Hiya
Im not even sure why Im writing this .... my ex husband told me he had cancer in December not long before Christmas 2020. We have a 16 year old boy together. We been divorced about 12 years or so not really had a lot to do with eachother as our son got older. Then he rings me up and tells me he had lung cancer, he said he doesnt want people to know including our son yet as its Christmas coming etc.
Anyway since the day he told me he rang me nearly everyday sometimes twice a day, for a chat, or because he was sad or scared. Christmas eve he rings me to tell me he has cancer on the brain. He continued to ring me everyday we laughed, we chatted, we cried and became friends and I was his support person, he decided he wanted our son to know after being taken unwell in hospital in January so I told him (he has autism btw our son) he didnt say hardly anything except ok.
3 weeks later he was gone, all in all it was 10 weeks from diagnosis to him going and even though it was terminal we including him thought he would have had more time complete shock.
The funeral came and went our son has put whatever he feels about in a box and has thrown away the key and if I mention his dad I get very little response back, I have a partner now of 10 years and I dont mention it to him.
6 months on and I feel heartbroken still and really angry he has gone and I still cant get my head around the fact he has gone.

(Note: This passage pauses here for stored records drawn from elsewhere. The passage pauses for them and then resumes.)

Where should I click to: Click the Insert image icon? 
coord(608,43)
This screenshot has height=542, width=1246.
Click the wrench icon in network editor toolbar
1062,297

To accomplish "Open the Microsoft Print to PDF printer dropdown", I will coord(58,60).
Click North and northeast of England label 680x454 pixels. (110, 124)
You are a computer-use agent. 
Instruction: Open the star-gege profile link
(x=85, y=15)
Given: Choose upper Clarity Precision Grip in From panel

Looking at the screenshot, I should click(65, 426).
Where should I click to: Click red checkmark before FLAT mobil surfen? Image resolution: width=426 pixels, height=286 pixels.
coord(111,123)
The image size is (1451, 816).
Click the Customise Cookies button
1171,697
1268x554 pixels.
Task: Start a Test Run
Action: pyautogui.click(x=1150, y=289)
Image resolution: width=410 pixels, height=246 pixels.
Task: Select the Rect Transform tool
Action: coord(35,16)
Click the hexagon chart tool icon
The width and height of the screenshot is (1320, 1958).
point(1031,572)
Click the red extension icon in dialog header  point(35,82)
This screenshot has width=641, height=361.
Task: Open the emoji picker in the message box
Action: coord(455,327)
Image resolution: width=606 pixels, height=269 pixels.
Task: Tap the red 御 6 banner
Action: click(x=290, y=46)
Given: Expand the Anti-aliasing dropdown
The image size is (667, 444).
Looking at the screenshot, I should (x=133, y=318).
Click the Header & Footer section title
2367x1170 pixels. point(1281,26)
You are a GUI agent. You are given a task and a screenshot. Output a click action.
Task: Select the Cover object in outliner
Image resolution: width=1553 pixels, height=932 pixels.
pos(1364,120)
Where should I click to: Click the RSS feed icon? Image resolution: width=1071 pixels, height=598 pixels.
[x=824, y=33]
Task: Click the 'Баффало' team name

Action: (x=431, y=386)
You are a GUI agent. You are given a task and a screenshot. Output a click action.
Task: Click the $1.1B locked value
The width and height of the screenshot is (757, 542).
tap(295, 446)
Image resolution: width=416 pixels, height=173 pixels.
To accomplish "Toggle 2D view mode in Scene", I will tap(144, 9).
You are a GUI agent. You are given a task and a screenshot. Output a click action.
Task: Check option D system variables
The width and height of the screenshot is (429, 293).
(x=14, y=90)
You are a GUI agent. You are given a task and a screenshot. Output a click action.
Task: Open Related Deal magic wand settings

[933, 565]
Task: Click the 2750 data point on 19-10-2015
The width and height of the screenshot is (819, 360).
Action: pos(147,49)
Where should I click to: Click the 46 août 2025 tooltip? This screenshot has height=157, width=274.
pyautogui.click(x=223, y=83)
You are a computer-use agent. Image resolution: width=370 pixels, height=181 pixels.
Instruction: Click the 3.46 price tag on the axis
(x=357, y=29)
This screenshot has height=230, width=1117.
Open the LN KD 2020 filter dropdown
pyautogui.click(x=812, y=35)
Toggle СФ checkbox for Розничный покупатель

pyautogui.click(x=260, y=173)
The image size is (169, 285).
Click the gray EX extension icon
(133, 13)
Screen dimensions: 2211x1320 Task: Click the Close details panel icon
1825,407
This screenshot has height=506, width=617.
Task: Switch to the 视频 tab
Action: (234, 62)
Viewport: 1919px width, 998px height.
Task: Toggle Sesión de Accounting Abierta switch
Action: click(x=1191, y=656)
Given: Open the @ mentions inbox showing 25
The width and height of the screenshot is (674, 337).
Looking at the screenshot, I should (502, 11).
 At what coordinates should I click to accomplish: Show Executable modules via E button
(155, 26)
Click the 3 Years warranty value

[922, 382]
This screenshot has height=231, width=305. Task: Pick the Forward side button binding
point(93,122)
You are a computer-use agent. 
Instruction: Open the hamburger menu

Im struggling to comprehend the fact we were married .... divorced .... not a lot of communication ... being his support network .... his friend .... he is gone!
Im sorry but I dont know where to turn and I feel like no1 will understand as we been apart for so long
Now he is gone I miss him which seems silly.
I have other stuff going on in my life but Im angry about this it seems all the time because there are things from the marriage details of the time we were together I cant remember so it makes me frustrated and teary
I feel like when he died a part of me died and I cant get over it.
Im sorry I sound selfish with what other people are dealing with ... I came on here a lot over those 10 weeks and I just felt like maybe this was somewhere I could spit it out to strangers?